Install cookiecutter (if not installed)

pip install cookiecutter

Init Python project

cookiecutter git@github.com:nephilim-solutions/python-library-template.git

Working with the code

Requirements:

  • unix*
  • make
  • docker 17+

Enter make help:

cd %PROJECT%
make

It might take a bit of time while Docker downloads the image for the first time. Though since Alpine linux is used as a base it should not take too long.

Magic

There is actually quite a bit of stuff that a single make command does here for you:

  1. Creates a docker container based on docker-ci-python image.
  2. Installs all the requirements defined in setup.yml:
    • install_requires
    • setup_requires
    • tests_require
  3. Runs pep8, pyflakes and pylint checks on your code (note: it is intentionally very strict)
  4. Runs unit tests and docs tests and measures code coverage (fails if not 100%)
  5. Produces a wheel package ready for publication to e.g a PyPi repo
    1. Takes all dependencies from requirements.txt - no need to worry about that
    2. Takes the version from CHANGES file (topmost line of the file is treated as such)
    3. Takes meta information from setup.yml and adds it to the distribution. The mapping between yaml fields and setup parameters is one to one. E.g. author_email is author_email not author-email. Supports entry_points definitions.
  6. Produces code documentation (i.e. it parses the docstrings of all public modules):
    1. The documentation has .rst files in gen-docs folder thus you may produce documentation in other formats if you desire so.
    2. Readymade API documentation in HTML is built as well - thus you may publish it to external storage (e.g. GitHub pages). Open gen-docs/html/index.html
    3. All docstrings support inclusion of UML diagragms thanks to plantuml

One of the distinct features of docker-ci based toolchain is a complete build environment isolation. This also applies to the way the toolchain caches all Python dependencies. Base image has ONBUILD steps to install the dependencies setup.yml Thus as long as you don't update those - you may be sure that you will not waste time refetching, recompiling and reinstalling build and runtime dependencies.

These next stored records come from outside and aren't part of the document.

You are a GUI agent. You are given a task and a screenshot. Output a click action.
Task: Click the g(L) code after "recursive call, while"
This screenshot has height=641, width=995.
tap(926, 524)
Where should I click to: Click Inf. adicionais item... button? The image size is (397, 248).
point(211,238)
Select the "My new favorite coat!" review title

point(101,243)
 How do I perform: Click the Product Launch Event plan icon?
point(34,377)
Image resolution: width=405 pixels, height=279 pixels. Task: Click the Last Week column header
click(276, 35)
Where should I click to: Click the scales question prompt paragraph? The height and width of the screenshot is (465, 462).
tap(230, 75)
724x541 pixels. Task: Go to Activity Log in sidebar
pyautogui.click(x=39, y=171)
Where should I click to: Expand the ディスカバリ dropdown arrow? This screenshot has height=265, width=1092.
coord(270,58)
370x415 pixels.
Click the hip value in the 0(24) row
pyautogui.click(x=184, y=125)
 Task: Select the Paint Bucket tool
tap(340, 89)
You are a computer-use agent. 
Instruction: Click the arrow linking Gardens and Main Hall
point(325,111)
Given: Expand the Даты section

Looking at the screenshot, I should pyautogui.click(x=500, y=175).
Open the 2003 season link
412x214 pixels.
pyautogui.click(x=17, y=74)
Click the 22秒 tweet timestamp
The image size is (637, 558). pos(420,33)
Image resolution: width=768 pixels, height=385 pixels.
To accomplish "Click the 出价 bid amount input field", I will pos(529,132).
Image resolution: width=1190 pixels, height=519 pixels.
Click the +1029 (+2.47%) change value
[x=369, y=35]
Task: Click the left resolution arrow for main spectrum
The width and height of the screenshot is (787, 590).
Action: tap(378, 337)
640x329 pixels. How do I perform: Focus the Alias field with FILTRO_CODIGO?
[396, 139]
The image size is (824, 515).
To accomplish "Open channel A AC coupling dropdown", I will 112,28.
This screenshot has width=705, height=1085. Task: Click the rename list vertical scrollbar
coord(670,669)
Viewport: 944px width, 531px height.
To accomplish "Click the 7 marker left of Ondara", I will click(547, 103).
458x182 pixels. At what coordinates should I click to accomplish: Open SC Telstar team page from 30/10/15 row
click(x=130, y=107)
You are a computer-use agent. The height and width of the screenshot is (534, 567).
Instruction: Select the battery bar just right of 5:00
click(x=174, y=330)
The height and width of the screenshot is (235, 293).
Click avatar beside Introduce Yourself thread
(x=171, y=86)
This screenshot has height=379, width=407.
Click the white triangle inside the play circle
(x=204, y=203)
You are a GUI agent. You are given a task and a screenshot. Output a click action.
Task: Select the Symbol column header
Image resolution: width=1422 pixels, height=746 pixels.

make command executes make all behind the scenes. Which includes several steps that can be executed independently on their own:

clean

Remove all the previously produced build artifacts:

make clean

static-checks

Run pep8, pyflakes and pylint:

make static-checks

tests

Run unit tests:

make tests

build

Create a wheel package:

make build

build-docs

Generate code documentation both in html and rst format:

make build-docs

help

Show quick reference for the available make targets (with the exception of update-base)

make help

More magic

Apart from the toolchain mainly oriented for regular CI tasks there are extra commands to simplify developer's work.

repl

Run ipython inside a docker container with you repo mounted as a docker volume and available at a python path:

make repl

connect

Connect to a terminal session inside a docker container to debug the build:

make connect

reformat

Reformat the code using yapf

make reformat

update-base

Update docker-ci-python image:

make update-base

Directory structure

The tool aim to eliminate most of the boilerplate actions and files when it comes to defining a library. In order to do so it enforces a set of rules that need to be followed otherwise the toolchain does not function correctly:

setup.yml

All meta information must be in setup.yml. This is done to eliminate the need to include a bunch of boilerplate imports for the setup.py file or face the limitations of setup.cfg file such as inability to denote entry_points.

CHANGES

A changelog file with a minimalistic structure:

MAJOR.MINOR.PATCH

    * Change description

Use semantic version.

tests/

All plain unit tests should go to this directory.

%PACKAGE-NAME%/

The library module itself should stay in the root of the repo. No src or lib directories are supported.

Flat is better than nested

README.rst

This file is going to be placed both as a front page of your git repo and as a long description in setup.py

Even though Markdown is a more popular option for GitHub based projects it still does not make sense to have a mix of documentation written in two formats.